# [WHAT IS REQUIRED]
Find the count of lines in the material below that include the word "will". State nothing but that number.

# [DATA LISTING]
BEGIN
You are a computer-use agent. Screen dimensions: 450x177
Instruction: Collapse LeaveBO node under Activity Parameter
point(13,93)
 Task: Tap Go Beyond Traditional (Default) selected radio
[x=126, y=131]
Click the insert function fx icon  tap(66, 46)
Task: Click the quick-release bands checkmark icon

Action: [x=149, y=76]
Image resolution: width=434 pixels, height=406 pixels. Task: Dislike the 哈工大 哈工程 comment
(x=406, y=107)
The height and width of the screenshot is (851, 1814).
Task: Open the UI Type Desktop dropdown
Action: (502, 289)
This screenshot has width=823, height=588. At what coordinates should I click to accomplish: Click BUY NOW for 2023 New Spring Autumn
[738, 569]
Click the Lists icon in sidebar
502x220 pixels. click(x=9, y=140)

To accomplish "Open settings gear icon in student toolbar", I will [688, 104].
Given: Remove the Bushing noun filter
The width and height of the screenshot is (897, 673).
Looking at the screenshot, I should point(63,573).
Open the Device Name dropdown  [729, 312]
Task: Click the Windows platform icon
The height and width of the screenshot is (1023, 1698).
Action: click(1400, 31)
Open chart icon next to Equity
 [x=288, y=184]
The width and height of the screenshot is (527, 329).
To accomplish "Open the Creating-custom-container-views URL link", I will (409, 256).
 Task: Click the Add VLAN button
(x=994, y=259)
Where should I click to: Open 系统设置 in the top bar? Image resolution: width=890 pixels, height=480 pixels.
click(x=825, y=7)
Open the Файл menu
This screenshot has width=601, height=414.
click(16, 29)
END
# [ANSWER BELOW]
2